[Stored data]

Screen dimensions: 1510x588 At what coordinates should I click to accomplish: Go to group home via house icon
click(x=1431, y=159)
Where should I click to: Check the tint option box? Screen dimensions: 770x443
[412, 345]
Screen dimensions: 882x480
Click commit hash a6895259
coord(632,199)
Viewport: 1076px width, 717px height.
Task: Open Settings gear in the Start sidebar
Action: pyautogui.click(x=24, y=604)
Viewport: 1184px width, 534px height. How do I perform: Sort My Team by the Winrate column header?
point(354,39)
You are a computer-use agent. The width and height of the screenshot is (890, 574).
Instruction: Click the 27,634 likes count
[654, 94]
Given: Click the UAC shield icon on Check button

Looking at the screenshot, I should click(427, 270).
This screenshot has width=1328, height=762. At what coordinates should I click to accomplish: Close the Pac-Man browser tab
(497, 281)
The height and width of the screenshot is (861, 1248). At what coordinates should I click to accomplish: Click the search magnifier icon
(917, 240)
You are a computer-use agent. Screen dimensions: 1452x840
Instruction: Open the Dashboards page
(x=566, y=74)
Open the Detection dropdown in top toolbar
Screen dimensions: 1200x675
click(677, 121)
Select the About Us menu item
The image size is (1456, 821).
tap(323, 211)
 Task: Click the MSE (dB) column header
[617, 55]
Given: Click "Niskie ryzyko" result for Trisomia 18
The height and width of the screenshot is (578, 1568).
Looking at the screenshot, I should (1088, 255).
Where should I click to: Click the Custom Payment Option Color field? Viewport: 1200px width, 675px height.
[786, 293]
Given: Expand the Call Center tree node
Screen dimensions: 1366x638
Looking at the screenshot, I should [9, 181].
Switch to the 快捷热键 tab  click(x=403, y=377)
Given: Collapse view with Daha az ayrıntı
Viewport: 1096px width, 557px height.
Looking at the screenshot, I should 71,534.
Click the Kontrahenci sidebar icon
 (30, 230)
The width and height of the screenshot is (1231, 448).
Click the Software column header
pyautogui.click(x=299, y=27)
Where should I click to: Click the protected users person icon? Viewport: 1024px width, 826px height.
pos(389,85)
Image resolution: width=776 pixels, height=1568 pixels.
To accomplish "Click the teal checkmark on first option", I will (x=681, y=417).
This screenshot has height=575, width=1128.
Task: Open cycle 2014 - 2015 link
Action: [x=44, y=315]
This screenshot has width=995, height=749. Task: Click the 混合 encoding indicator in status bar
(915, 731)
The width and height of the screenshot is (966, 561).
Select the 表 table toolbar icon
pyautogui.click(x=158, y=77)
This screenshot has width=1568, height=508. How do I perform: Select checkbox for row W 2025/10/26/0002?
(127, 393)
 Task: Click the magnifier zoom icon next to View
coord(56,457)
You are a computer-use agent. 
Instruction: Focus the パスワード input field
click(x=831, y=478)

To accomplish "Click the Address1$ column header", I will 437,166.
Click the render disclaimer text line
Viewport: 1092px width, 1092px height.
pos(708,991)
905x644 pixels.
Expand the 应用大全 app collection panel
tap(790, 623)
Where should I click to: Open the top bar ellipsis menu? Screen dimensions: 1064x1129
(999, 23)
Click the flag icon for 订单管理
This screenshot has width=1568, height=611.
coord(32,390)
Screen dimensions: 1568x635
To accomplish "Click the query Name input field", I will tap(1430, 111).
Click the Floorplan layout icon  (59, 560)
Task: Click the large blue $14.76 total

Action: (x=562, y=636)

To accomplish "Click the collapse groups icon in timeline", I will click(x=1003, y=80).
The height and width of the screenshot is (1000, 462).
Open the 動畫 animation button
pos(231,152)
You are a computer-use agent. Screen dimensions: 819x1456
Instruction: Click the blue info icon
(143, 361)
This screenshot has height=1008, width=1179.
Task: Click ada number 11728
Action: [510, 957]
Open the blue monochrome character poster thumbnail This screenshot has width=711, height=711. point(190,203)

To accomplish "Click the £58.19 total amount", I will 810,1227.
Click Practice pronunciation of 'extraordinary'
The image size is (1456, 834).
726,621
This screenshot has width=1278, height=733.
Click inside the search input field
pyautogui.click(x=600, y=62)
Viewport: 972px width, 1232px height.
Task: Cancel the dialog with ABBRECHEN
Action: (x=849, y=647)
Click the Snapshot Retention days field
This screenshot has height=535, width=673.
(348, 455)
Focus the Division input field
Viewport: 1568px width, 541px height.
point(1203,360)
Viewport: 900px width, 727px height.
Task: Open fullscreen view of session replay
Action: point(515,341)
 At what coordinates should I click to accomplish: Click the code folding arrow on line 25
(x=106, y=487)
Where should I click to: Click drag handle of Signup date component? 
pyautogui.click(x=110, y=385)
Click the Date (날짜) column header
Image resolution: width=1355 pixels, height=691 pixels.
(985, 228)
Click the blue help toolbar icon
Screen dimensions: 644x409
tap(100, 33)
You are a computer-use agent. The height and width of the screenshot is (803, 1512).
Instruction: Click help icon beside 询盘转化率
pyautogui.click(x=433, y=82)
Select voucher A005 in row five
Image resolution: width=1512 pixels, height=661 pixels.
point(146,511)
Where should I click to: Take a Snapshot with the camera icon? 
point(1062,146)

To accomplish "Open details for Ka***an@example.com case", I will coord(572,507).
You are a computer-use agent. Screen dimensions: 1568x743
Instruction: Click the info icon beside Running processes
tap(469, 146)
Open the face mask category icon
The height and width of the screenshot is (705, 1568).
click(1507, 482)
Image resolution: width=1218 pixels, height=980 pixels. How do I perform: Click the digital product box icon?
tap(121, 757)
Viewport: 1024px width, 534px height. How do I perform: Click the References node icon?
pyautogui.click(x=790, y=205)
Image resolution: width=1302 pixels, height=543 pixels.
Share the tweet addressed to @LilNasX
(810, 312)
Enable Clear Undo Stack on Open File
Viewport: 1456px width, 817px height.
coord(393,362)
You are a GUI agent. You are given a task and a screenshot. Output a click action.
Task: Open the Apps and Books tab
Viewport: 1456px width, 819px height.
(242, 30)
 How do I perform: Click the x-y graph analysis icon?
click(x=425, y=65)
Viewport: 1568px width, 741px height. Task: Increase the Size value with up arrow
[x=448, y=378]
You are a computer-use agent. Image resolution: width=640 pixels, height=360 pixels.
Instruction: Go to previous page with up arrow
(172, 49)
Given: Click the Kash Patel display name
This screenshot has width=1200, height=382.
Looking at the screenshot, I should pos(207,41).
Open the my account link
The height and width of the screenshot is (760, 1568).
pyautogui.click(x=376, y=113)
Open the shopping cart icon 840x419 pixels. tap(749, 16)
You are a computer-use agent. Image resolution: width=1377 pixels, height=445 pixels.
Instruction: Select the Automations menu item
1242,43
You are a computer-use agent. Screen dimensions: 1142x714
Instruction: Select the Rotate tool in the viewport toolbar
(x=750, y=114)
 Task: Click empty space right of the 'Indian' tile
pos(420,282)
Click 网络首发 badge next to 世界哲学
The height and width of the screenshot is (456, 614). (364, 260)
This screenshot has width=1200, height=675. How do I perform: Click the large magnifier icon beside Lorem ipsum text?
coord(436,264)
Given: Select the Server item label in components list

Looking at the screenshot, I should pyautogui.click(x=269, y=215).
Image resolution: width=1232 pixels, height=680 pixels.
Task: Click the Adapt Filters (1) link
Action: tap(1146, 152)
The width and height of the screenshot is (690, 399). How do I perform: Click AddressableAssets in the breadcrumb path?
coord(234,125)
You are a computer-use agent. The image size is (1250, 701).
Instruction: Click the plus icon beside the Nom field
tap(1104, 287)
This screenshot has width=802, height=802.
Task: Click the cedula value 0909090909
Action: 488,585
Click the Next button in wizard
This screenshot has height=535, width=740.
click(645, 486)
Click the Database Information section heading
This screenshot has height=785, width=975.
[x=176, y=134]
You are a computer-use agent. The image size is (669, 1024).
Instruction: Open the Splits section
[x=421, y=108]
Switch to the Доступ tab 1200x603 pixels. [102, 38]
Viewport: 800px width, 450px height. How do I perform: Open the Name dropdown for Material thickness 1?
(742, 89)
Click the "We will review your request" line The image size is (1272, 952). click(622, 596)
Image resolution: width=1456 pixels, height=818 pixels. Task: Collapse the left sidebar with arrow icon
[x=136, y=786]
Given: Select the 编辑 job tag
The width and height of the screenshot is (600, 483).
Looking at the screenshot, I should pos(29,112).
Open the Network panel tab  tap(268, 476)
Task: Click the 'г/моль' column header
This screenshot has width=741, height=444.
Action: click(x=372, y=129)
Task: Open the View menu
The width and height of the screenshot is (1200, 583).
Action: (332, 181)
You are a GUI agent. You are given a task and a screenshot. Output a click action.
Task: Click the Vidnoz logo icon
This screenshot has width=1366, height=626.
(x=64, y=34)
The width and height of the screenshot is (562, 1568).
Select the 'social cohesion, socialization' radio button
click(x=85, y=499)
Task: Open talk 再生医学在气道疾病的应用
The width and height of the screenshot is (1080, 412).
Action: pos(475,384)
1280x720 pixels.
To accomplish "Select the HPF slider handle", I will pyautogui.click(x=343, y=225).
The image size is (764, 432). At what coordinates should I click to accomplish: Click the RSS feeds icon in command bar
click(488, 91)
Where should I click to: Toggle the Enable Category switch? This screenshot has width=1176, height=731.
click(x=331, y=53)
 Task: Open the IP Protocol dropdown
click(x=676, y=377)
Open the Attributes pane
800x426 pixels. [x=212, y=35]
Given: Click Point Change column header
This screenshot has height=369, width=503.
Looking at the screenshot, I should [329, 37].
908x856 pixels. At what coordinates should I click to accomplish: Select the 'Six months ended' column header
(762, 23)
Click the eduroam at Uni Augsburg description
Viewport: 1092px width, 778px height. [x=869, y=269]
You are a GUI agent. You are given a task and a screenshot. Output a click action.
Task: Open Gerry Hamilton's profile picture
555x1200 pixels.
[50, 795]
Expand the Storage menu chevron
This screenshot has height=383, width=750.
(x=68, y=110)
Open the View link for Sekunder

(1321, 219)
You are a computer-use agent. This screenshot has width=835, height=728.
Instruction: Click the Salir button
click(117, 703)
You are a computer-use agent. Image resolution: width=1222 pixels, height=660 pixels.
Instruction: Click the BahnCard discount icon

## WHAT TO PRODUCE
Find the line that contains "Where should I click to: Toggle". Repeat it and every line after it, exactly as written, up to and including the last line of the records above.

## RESULT OF THIS TASK
Where should I click to: Toggle the Enable Category switch? This screenshot has width=1176, height=731.
click(x=331, y=53)
 Task: Open the IP Protocol dropdown
click(x=676, y=377)
Open the Attributes pane
800x426 pixels. [x=212, y=35]
Given: Click Point Change column header
This screenshot has height=369, width=503.
Looking at the screenshot, I should [329, 37].
908x856 pixels. At what coordinates should I click to accomplish: Select the 'Six months ended' column header
(762, 23)
Click the eduroam at Uni Augsburg description
Viewport: 1092px width, 778px height. [x=869, y=269]
You are a GUI agent. You are given a task and a screenshot. Output a click action.
Task: Open Gerry Hamilton's profile picture
555x1200 pixels.
[50, 795]
Expand the Storage menu chevron
This screenshot has height=383, width=750.
(x=68, y=110)
Open the View link for Sekunder

(1321, 219)
You are a computer-use agent. This screenshot has width=835, height=728.
Instruction: Click the Salir button
click(117, 703)
You are a computer-use agent. Image resolution: width=1222 pixels, height=660 pixels.
Instruction: Click the BahnCard discount icon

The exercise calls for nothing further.